Authors retract Lancet study on HCQ drug over unavailability of full data set
Jun 05, 2020
Washington D.C. [USA], June 5 : Three authors involved in a Lancet article that drew scrutiny over the trial of the antimalarial drug-- hydroxychloroquine-- for curing patients infected with COVID-19 said they retracted items related to it over unavailability of full data set behind the study.
According to the WallStreet Journal, two major studies casting doubt on the ability of antimalaria drugs to treat Covid-19 patients based on data from a little-known Chicago company, Surgisphere Corp., were retracted on Thursday.
The online medical journal Lancet first pulled a study published late last month that found antimalarial drug provided no benefit as a treatment for Covid-19 infections while increasing the risk of heart problems and death.
The New England Journal of Medicine then retracted a separate article, published in early May, that examined the impact of cardiovascular and blood-pressure drugs in COVID-19 patients.
Both articles featured three of the same authors, Mandeep Mehra, Amit Patel and Sapan Desai, and were based on data supplied by Dr. Desai's company, Surgisphere.
Surgisphere had earlier said it collected petabytes of data from more than 100 million patients, culled from some 1,200 hospitals and institutions on six continents.
One issue raised by outside researchers was with the numbers of patients purported to be in the data set, in certain cases, they exceeded the total number of Covid-19 patients in certain countries and regions. They criticized the authors' decision not to share information about which hospitals or countries provided the patient data.
The Wall Street Journal also contacted more than a dozen large US hospitals, including some that treated high numbers of COVID-19 patients. But none of them said they had an arrangement to share patient data with Surgisphere, and several said they had never heard of it.

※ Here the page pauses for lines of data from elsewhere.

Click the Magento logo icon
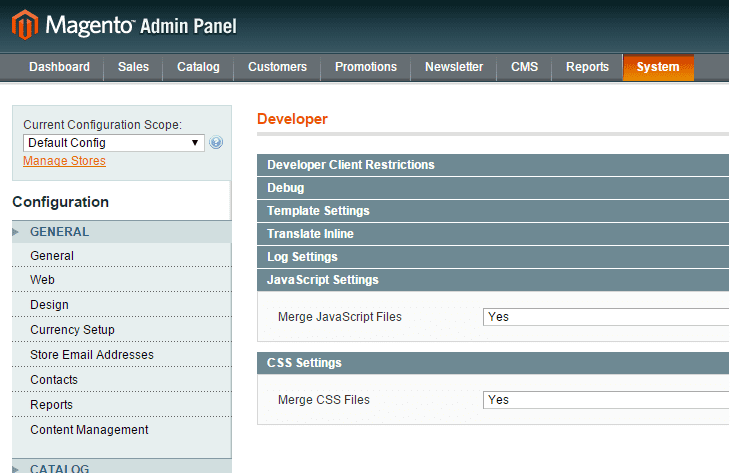[x=25, y=25]
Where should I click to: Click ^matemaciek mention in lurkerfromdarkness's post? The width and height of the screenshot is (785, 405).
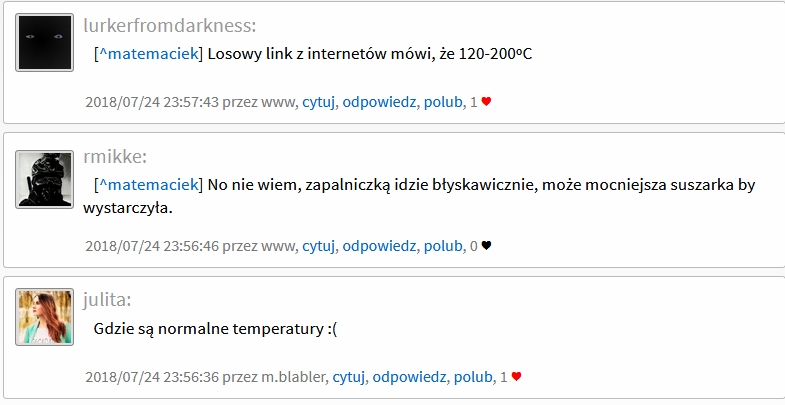(148, 53)
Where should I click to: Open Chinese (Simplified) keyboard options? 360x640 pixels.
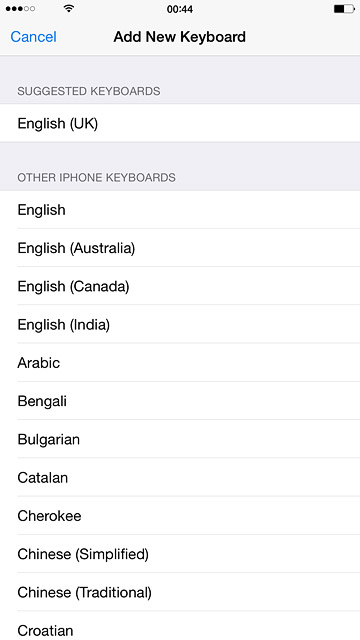(x=180, y=554)
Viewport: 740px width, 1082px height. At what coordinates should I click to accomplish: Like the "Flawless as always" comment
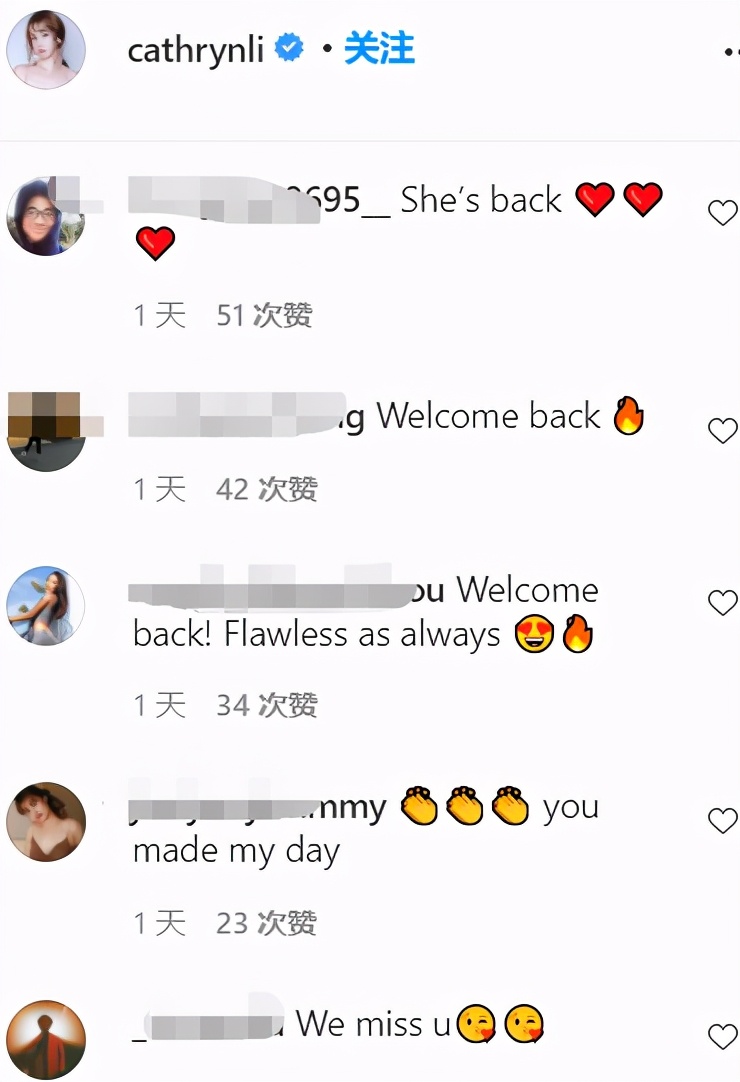point(723,602)
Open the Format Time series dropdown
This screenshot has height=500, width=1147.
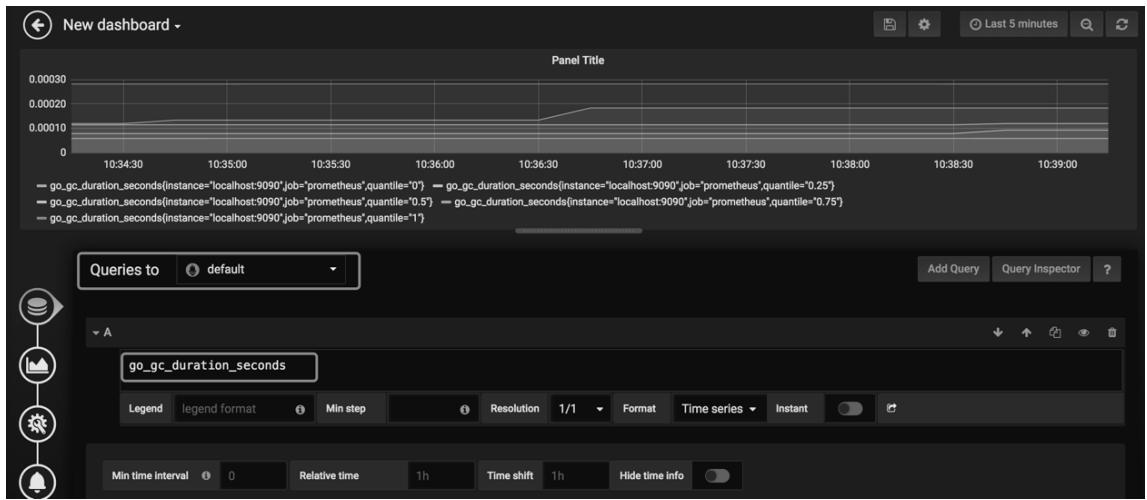[x=717, y=410]
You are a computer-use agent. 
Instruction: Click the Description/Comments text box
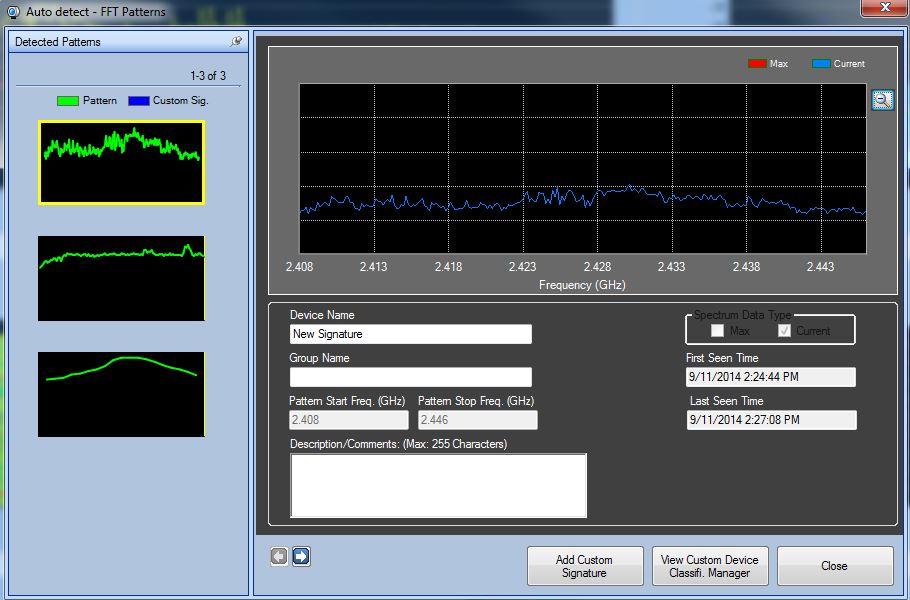click(x=438, y=485)
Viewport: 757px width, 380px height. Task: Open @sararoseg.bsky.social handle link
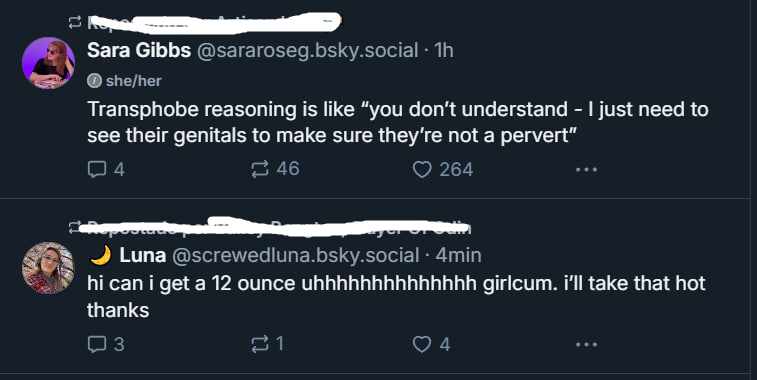[308, 50]
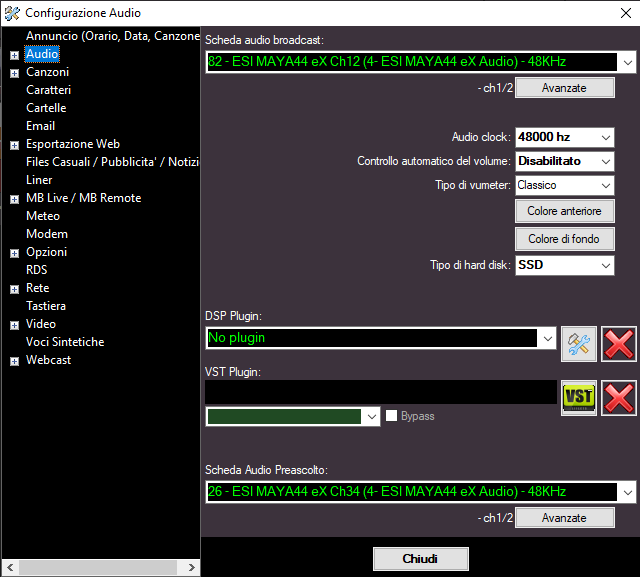The image size is (640, 577).
Task: Expand the Canzoni tree node
Action: (x=14, y=73)
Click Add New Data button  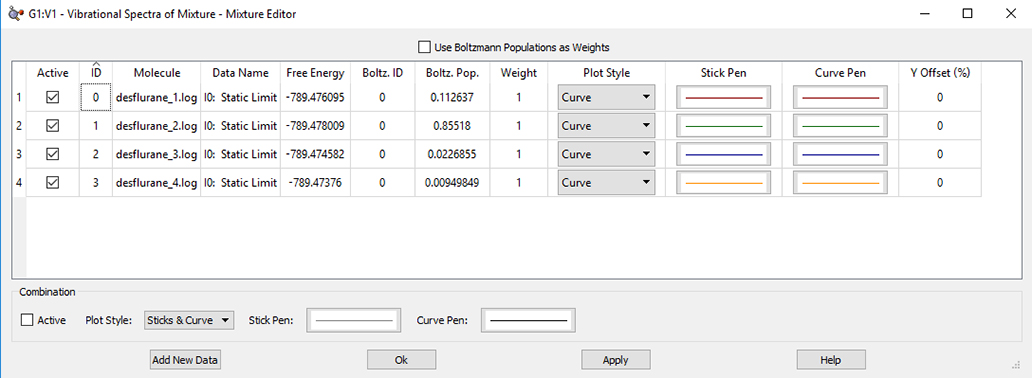click(185, 360)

Three of the Lancet paper's authors said they decided to retract the paper after Surgisphere refused to share the full data set as part of a review triggered by concerns raised by outside researchers. The medical journal published a correction to the study on May 29.
"We always aspire to perform our research in accordance with the highest ethical and professional guidelines," the authors, Drs Mehra, Patel and Frank Ruschitzka said in a statement cited by the Journal.
"We can never forget the responsibility we have as researchers to scrupulously ensure that we rely on data sources that adhere to our high standards. Based on this development, we can no longer vouch for the veracity of the primary data sources," the statement read further.
"What happened here was a failure of the authors, and peer review, and the journal, and to prevent something like this from happening again we really need to understand what went wrong here," said Dr Hernandez, who had signed the open letter.
He also said studies that harness large data sets or are observational should be as transparent as randomized clinical trials, including data origins, and allow for independent views.
Following the Lancet's retraction today, Adrian Hernandez, director of Duke Clinical Research Institute at Duke University School of Medicine, and who wasn't involved in the study, said a retraction was appropriate but the authors still owed the research community an explanation.